• Exercise data:
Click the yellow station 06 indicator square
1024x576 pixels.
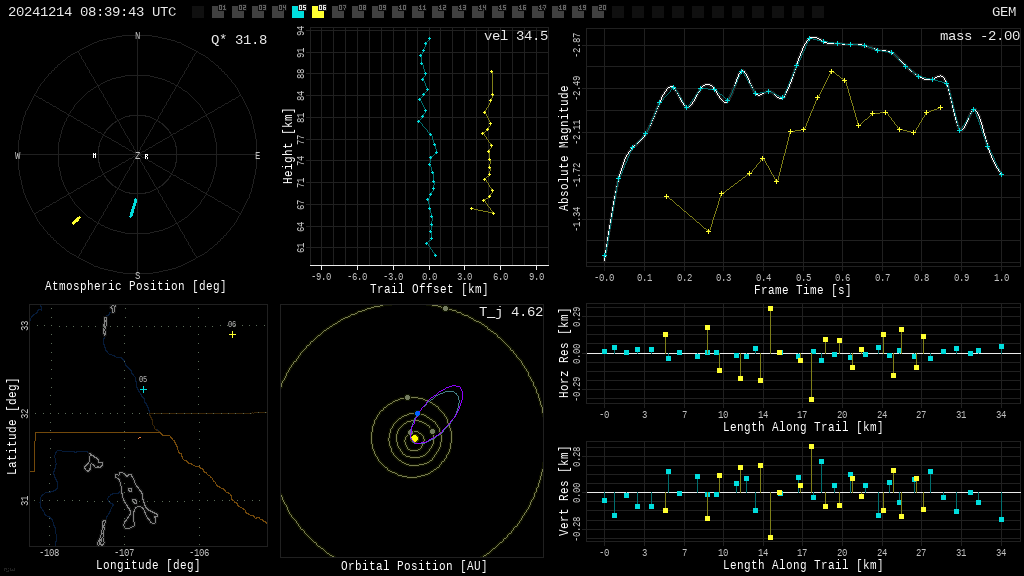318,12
* * *
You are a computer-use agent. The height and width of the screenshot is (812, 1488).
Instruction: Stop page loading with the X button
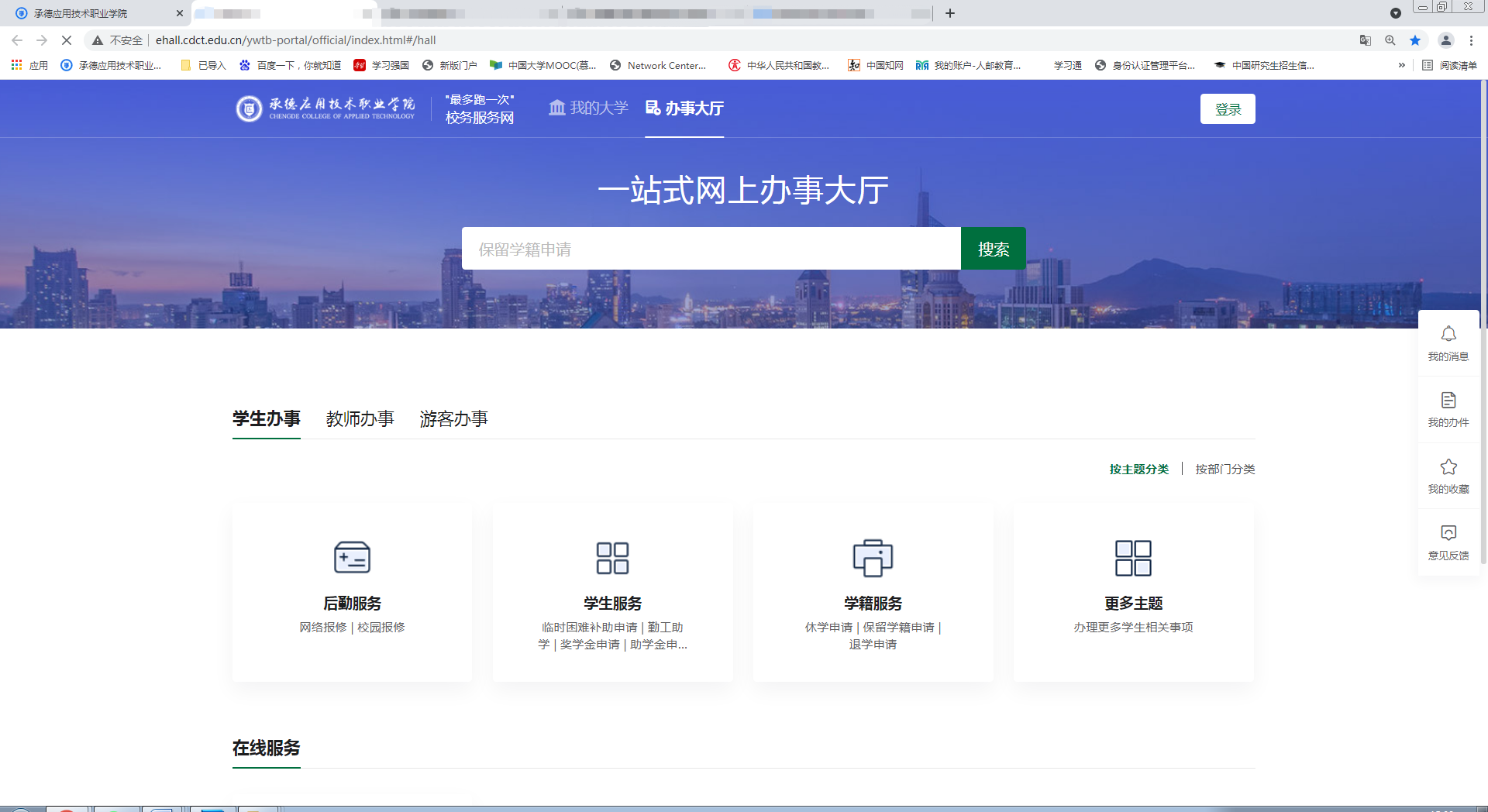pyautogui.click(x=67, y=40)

• Description of the task:
Rewrite the records starting at the line containing "You are a computer-use" and ending at the line containing "pyautogui.click(x=67, y=40)" as a two-column CSV with the columns request and answer. Give one row per request, put each field in quotation marks, replace line breaks with spaces, and leave out the pictures.

• Correct result:
request,answer
"You are a computer-use agent. The height and width of the screenshot is (812, 1488). Instruction: Stop page loading with the X button","pyautogui.click(x=67, y=40)"